La storia di Gualtiero che correndo si sente libero anche in carcere.
di Elena Fiorani, UISP.
Gualtiero ha 62 anni, la maggior parte dei quali vissuti in carcere a Milano: oggi è in regime di semilibertà a Bollate e tra le varie attività che svolge, fuori e dentro le mura dell’istituto penitenziario, lo sport ha una parte preponderante. La sua storia l’ha raccontata Christian Marchetti sul Corriere dello sport di giovedì 21 febbraio: Gualtiero l’ora d’aria la sfrutta “per correre, provare una sensazione di libertà. Sentirmi fuori, esterno a qualcosa programmato al secondo. Poi tornavo con i piedi per terra, me pensando, e tanto, che con lo sport riesci a darti uno scopo, che per volere bene devi cominciare a volerti bene. A quel punto, quando cominci anche a sentire gli altri, comprendi davvero che certe azioni fanno male”.
Oltre a diplomarsi e laurearsi in carcere Gualtiero ha anche creato una cooperativa, Zerografica, che fornisce formazione professionale ai detenuti e che quest’anno stampa le locandine di Vivicittà.
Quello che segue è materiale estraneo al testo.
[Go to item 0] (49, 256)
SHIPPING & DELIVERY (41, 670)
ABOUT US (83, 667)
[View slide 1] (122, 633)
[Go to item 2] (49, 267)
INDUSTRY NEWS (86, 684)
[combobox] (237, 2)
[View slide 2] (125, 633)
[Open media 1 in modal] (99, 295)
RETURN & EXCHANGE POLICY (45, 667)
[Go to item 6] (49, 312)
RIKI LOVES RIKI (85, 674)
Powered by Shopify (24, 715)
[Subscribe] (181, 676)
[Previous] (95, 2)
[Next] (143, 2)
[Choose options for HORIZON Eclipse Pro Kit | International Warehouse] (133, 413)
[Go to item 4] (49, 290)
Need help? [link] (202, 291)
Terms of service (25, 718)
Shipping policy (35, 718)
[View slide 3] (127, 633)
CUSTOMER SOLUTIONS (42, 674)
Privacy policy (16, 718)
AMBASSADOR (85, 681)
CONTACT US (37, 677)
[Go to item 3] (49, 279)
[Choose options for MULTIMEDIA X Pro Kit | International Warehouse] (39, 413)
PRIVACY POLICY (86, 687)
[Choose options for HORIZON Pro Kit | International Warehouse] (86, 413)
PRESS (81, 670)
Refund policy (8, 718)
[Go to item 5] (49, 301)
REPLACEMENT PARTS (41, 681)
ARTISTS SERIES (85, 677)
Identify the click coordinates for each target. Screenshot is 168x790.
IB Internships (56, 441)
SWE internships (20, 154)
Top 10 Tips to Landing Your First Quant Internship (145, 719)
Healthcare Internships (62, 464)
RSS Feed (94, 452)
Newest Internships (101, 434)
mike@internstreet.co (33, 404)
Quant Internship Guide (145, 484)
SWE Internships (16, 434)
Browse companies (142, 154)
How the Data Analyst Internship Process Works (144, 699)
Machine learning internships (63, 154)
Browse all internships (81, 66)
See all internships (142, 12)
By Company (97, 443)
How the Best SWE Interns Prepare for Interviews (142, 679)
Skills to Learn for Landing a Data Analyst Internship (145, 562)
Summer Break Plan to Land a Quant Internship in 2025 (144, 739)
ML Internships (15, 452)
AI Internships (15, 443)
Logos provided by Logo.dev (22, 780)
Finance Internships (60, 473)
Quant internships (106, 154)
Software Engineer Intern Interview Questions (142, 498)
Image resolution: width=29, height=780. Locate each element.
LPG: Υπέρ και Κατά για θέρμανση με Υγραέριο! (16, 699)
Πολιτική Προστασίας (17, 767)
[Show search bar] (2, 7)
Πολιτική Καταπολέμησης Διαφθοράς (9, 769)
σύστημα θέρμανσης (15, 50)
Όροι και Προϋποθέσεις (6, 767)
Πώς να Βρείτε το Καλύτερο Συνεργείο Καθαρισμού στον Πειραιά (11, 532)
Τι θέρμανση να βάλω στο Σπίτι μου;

Sono 29 anni che l’Uisp organizza sport nelle carceri milanesi, ogni anno sono centinaia i detenuti che si allenano e si mettono alla prova con Vivicittà, la corsa più grande del mondo che l’Uisp porta in decine di carceri in tutta Italia. “Come sempre avremo massima disponibilità da parte dell’istituto – dice Renata Ferraroni, responsabile attività in carcere dell’Uisp Lombardia – tanto che con esso componiamo un’equipe affiatata, collaborando attivamente”.
Le attività proposte dall’Uisp vanno oltre la gara: durante tutto l’anno si organizzano corsi ed occasioni di pratica motoria per i detenuti, anche se l’evento nazionale acquista un significato diverso, un valore aggiunto dato dal sentirsi parte di un’iniziativa più grande che coinvolge migliaia di persone in Italia e all’estero. “Una gara del genere, da noi, significa tanta, ma tanta, attesa – aggiunge Gualtiero – Perché quando corri da solo pensi di essere il migliore, ma poi ti accorgi che hai bisogno del confronto. Lo sport ti da l’opportunità di sentirti vivo e stare insieme agli altri. La corsa, soprattutto, ti gratifica e ti consente di ricostruirti. Non sei diverso. È giusto che in carcere le persone paghino gli errori commessi, ma è giusto anche tutelare i loro diritti”.